--- START MATERIAL PROVIDED ---

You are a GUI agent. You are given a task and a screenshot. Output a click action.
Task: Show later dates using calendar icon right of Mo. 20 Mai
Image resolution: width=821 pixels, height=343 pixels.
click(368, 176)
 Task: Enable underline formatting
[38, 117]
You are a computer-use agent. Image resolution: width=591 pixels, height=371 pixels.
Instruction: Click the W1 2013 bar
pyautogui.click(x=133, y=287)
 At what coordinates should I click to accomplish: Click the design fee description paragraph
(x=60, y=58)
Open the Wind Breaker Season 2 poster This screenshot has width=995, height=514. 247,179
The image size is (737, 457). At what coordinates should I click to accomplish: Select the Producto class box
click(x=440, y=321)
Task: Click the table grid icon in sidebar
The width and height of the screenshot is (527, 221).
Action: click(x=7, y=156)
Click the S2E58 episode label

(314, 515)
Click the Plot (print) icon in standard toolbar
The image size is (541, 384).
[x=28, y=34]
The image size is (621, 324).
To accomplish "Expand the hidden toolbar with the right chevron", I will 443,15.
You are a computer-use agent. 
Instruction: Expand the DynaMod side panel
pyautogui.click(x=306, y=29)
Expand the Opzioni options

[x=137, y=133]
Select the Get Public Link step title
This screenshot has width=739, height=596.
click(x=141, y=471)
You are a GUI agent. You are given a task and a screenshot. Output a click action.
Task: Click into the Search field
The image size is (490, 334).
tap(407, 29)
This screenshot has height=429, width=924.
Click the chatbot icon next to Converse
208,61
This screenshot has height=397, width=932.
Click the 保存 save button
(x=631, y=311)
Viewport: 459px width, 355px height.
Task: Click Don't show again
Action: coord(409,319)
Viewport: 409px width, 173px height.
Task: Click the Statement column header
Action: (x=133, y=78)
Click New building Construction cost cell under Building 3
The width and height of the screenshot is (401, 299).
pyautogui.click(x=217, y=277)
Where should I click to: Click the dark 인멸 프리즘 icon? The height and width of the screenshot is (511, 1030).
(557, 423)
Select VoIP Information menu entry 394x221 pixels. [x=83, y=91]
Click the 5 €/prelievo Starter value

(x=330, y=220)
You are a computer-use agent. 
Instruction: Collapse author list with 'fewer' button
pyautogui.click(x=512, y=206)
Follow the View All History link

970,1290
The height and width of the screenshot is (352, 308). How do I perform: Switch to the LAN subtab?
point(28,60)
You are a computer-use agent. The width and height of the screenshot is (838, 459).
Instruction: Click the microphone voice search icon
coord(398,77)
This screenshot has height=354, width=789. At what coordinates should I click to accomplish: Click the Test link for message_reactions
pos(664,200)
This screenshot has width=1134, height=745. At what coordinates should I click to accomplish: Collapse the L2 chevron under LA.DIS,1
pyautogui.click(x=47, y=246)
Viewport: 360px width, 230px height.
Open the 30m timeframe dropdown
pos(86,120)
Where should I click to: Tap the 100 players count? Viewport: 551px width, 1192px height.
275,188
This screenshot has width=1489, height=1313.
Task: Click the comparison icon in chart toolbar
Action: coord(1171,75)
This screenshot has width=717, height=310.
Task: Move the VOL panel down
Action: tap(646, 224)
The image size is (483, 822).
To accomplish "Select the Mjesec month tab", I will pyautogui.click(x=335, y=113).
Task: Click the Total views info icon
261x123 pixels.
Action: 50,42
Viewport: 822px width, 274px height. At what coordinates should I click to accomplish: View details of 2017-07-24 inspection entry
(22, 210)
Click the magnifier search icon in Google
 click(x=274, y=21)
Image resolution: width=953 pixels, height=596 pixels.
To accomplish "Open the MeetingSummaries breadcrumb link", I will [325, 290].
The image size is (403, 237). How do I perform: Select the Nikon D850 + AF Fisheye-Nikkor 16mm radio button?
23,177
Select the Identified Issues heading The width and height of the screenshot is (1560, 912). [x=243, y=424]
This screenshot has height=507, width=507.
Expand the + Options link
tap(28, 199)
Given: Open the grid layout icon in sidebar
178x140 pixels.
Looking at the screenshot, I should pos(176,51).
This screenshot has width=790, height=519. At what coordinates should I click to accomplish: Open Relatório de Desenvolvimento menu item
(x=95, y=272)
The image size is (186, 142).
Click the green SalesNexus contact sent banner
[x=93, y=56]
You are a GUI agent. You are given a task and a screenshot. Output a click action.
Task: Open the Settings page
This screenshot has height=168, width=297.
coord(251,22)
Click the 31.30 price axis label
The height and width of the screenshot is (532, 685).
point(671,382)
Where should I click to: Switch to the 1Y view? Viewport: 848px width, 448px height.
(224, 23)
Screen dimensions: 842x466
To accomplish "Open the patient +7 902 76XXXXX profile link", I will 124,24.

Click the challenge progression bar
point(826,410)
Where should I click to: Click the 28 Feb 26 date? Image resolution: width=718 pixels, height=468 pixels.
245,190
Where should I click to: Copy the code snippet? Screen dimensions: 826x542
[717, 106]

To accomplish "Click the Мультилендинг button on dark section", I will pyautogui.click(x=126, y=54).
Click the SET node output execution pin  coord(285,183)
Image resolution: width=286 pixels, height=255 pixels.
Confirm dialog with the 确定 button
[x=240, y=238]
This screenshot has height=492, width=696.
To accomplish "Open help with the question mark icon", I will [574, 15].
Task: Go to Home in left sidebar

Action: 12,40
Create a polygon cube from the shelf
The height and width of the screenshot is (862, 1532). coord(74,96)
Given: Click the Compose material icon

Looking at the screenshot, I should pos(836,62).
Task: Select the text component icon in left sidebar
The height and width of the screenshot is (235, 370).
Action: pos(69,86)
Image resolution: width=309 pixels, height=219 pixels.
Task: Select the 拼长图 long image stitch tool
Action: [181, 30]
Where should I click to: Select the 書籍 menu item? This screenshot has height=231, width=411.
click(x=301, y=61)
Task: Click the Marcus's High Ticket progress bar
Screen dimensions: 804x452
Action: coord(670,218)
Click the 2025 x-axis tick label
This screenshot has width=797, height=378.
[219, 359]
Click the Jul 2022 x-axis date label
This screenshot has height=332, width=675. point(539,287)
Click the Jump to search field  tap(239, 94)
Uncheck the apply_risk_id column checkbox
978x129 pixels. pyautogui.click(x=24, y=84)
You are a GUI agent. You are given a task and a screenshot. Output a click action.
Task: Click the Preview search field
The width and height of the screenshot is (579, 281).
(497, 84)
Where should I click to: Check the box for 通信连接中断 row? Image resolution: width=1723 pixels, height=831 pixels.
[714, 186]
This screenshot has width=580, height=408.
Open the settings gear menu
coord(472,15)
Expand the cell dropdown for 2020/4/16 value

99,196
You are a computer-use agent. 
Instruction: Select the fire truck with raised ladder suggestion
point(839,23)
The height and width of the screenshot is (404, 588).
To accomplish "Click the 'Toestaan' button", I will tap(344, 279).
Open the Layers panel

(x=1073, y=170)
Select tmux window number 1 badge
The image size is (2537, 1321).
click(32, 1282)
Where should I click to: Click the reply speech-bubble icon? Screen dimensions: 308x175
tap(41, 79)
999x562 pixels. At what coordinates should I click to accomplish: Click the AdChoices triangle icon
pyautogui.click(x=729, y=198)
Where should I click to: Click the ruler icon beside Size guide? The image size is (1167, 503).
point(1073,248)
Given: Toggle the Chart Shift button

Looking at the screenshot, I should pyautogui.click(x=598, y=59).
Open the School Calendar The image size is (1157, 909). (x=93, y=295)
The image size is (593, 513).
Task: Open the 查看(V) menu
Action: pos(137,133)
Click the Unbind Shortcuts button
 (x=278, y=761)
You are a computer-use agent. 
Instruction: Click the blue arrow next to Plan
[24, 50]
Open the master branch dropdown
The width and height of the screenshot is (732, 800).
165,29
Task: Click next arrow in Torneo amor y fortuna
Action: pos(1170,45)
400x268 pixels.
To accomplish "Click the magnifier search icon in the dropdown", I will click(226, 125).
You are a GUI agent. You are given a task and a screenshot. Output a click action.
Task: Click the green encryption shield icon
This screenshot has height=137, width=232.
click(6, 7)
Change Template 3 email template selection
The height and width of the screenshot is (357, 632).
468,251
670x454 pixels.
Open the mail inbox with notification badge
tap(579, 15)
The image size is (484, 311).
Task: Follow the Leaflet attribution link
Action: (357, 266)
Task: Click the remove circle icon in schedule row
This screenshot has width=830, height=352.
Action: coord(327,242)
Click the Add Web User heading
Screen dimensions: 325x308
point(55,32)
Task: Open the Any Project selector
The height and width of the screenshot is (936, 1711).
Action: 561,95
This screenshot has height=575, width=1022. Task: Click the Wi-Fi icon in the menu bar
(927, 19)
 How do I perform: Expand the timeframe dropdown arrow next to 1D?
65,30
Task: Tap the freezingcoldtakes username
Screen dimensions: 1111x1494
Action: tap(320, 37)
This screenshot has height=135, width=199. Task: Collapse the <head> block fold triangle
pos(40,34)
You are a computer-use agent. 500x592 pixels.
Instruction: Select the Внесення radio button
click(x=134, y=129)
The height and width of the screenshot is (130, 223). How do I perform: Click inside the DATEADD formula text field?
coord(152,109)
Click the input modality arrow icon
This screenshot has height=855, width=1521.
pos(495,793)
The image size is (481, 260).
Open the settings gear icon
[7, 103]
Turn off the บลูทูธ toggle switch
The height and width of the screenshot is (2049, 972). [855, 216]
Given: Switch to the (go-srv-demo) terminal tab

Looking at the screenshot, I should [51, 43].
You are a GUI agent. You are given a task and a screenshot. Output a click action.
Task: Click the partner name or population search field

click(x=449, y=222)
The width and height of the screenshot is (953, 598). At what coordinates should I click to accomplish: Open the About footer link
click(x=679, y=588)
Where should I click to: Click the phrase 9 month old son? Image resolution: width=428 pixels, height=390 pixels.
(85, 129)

--- END MATERIAL PROVIDED ---

Reproduce the lines of the listing between the line holding "This screenshot has height=354, width=789." and the line holding "pos(86,120)", inclusive, with "timeframe" replaced by "interval" and nothing else changed.

This screenshot has height=354, width=789. At what coordinates should I click to accomplish: Click the Test link for message_reactions
pos(664,200)
This screenshot has width=1134, height=745. At what coordinates should I click to accomplish: Collapse the L2 chevron under LA.DIS,1
pyautogui.click(x=47, y=246)
Viewport: 360px width, 230px height.
Open the 30m interval dropdown
pos(86,120)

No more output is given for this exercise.